# Track Conversion



## Roar (Feb 27, 2014)

Just looking at my options. 
Does anybody know if there is a kit to convert a Hydro Pro from wheels to tracks? If so, $$?


----------



## pfn (Dec 24, 2010)

I have a tracked 32" and I'm wishing I had purchased a wheeled machine. I'd have to use chains on my 600' drive that is fairly steep but the tracks are a hand full. I'd do a lot of research before I changed.


----------



## Snowmann (Dec 24, 2012)

Track conversion kits are not available for hydrostatic models. The conversion would be too invasive and expensive.


----------



## MattM (Dec 11, 2012)

Saw the conversion kit, linked below, on E-Bay for Ariens snowblowers. They are asking $531. I didn't study the model numbers too closely so you would have to make sure it fits.


----------



## Snowmann (Dec 24, 2012)

MattM said:


> Saw the conversion kit, linked below, on E-Bay for Ariens snowblowers. They are asking $531. I didn't study the model numbers too closely so you would have to make sure it fits.
> 
> Geneuine Ariens Gravely 72601900 Track Drive Conversion Kit | eBay


That is not for a hydro.


----------



## Roar (Feb 27, 2014)

Thanks, Snowmann!

pfn, what exactly do you mean by "a handful"? Your input is a valuable component of my research! I have 300 yards of gently sloping driveway, and I have a 30 hp diesel 4x4 hydrostatic tractor with a front mounted 63 inch snow blower. When the prop shaft from PTO to blower broke in January, we were snowed in for tree days. I kept it open for a couple of days with my old Ariens 824, but it was too much for it, and a bearing on the impeller shaft went out. I repaired that, but now the starter went out, and I don't seem to be able to get the governor working right. So I am thinking about getting one that is handy to clean up on walkways and in front of garage doors, and hopefully can function as a back up for the driveway if the big blower should fail again.
At last count, a week ago, the local paper said our total snow fall for the winter stood at 140 inches. That in itself is bad enough, but with the winds we have had, causing a lot of drifting, there have been days when I have had to blow sections with over two feet of snow twice in one day.


----------



## pfn (Dec 24, 2010)

Roar said:


> Thanks, Snowmann!

(DIRECTIONS)
1. Decide whether each statement below agrees with the track conversion thread. Answer yes or no for each, and quote the deciding words of the thread.
(a) Snowmann says track conversion kits can be bought for hydrostatic models.
(b) The eBay kit that MattM found was listed at $531.
(c) Roar's local paper put the winter's total snowfall at 140 inches.
2. Carry on the track conversion thread, starting after its final line.

(MATERIAL SHOWN)
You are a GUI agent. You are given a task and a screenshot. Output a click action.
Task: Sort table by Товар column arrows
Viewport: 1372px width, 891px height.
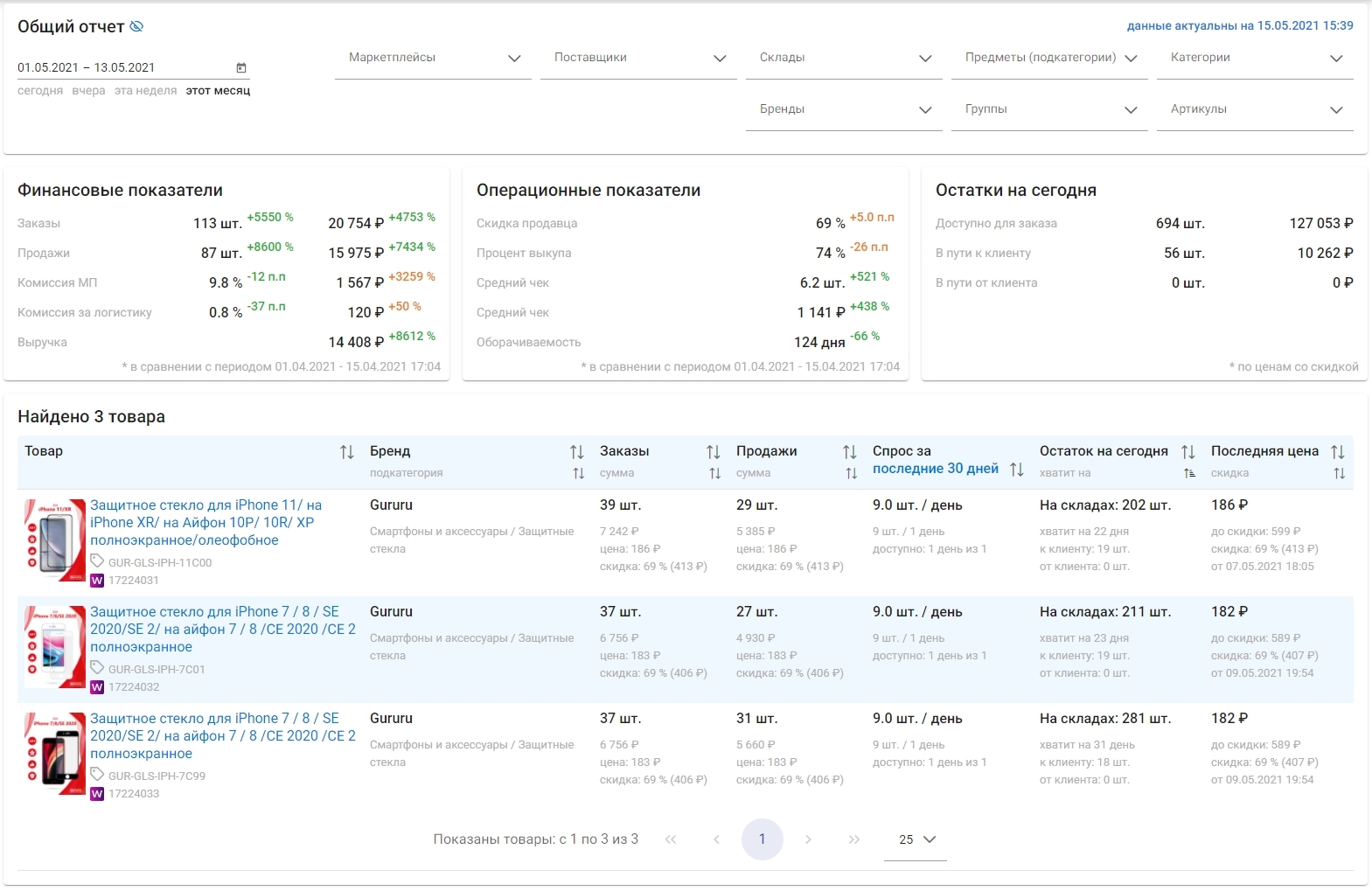(347, 452)
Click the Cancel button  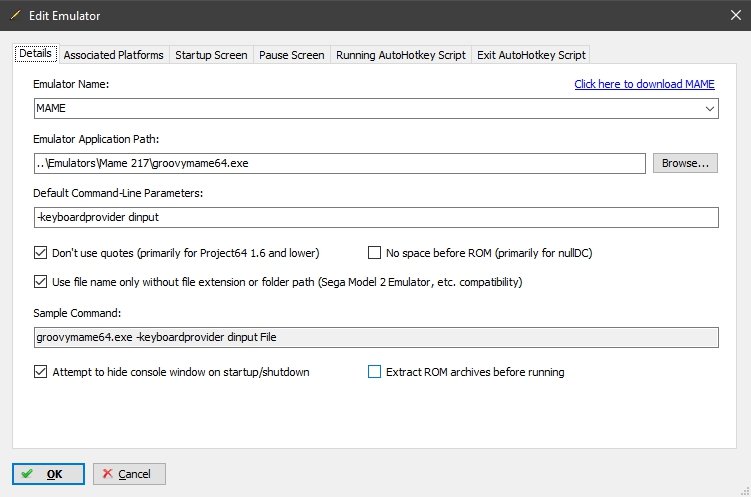click(x=129, y=473)
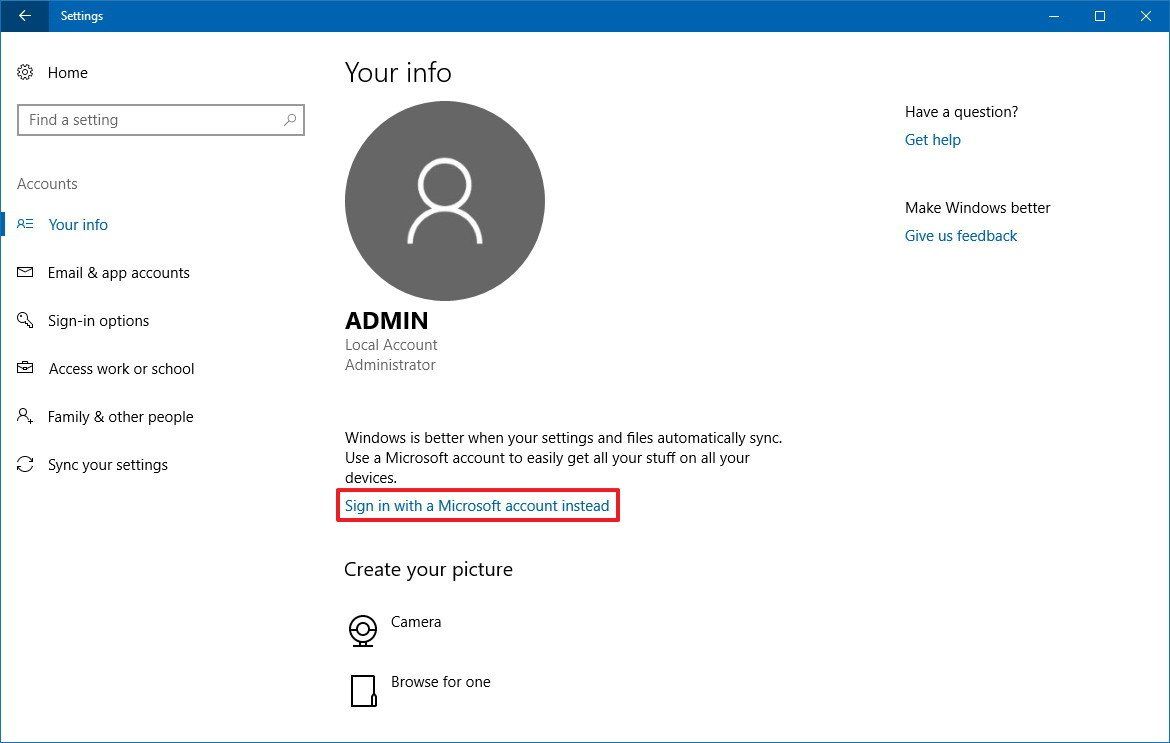The height and width of the screenshot is (743, 1170).
Task: Click the Email & app accounts envelope icon
Action: point(25,272)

(TASK ANSWERS)
1.
(a) No: "Track conversion kits are not available for hydrostatic models."
(b) Yes: "They are asking $531."
(c) Yes: "our total snow fall for the winter stood at 140 inches."

2.
> 
> pfn, what exactly do you mean by "a handful"? Your input is a valuable component of my research! I have 300 yards of gently sloping driveway, and I have a 30 hp diesel 4x4 hydrostatic tractor with a front mounted 63 inch snow blower. When the prop shaft from PTO to blower broke in January, we were snowed in for tree days. I kept it open for a couple of days with my old Ariens 824, but it was too much for it, and a bearing on the impeller shaft went out. I repaired that, but now the starter went out, and I don't seem to be able to get the governor working right. So I am thinking about getting one that is handy to clean up on walkways and in front of garage doors, and hopefully can function as a back up for the driveway if the big blower should fail again.
> At last count, a week ago, the local paper said our total snow fall for the winter stood at 140 inches. That in itself is bad enough, but with the winds we have had, causing a lot of drifting, there have been days when I have had to blow sections with over two feet of snow twice in one day.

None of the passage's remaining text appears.